Optical communication systems transport information in the form of modulated light signals. A laser module, e.g. a semiconductor laser (laser=light amplification by stimulated emission of radiation) in a signal transmitter unit is here normally used in order to accomplish the optical signals on basis of electrical ditto, and a photodetection module, e.g. a photodiode, in a signal receiver unit typically converts the optical signals back into electrical signals again. In most cases, the signal transmitter unit and a corresponding signal receiver unit are co-located to form an optoelectrical transceiver unit.
The above transmitter and receiver units should generally be as small as possible with the aim of concentrating the number of processed information bits per physical volume unit and thereby reduce the overall size of the optical communication equipment. For the same reason, the units should also be placed as close as possible to each other.
Traditionally, the transmitter and receiver units are placed in a respective indentation in the circuit board. Furthermore, the units are usually oriented with their largest side in parallel with the circuit board, such that they show a largest possible interface area towards a heat sink below and/or above the circuit board. This design, however, places a theoretical lower limit as to the circuit board area required to house a certain number of units, which basically is proportional to the area of the largest unit sides. Moreover, the assembly of such a transceiver becomes relatively complex, particularly if the units are positioned very close to each other.

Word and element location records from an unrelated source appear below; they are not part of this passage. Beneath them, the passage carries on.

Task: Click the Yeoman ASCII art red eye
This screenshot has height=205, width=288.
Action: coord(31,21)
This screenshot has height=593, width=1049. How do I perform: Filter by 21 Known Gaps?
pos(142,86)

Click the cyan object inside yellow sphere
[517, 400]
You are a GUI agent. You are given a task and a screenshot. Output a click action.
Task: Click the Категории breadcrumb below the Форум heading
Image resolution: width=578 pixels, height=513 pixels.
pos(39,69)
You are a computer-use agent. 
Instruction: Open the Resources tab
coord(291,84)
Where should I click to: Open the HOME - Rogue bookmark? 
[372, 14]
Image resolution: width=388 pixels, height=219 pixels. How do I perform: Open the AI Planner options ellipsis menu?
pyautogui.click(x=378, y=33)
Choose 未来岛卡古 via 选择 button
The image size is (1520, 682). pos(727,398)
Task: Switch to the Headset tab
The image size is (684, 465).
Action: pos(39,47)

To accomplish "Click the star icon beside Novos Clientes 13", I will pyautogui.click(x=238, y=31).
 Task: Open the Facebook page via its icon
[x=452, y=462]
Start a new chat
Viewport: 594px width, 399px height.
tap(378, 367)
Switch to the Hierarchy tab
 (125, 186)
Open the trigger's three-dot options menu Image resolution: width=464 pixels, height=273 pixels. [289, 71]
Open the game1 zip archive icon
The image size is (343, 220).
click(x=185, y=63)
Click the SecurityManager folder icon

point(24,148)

The document WO01/42840 discloses a modular fiber-optic transceiver, which includes a sub-assembly stack mounted with its largest sides oriented perpendicular to the circuit board. Thereby, it appears possible to place rather many sub-assembly stacks per area unit on the circuit board. Specifically, the document proposes a first design where a standard single solder pin array connects the sub-assembly to the transceiver board. This design limits the data rate of the signals that are fed to or from the sub-assembly to a relatively low value, such that the design may only be used for low capacity optical processing modules. According to a second proposed design, a so-called flexible cable band instead attaches the sub-assembly to the transceiver board. Thereby, a higher data rate is enabled. However, the signal shielding is still inadequate and the mounting of the optoelectrical components becomes very complicated. Moreover, the flexible cable band approach severely limits the potential areas in which the sub-assembly may be positioned on the transmitter board.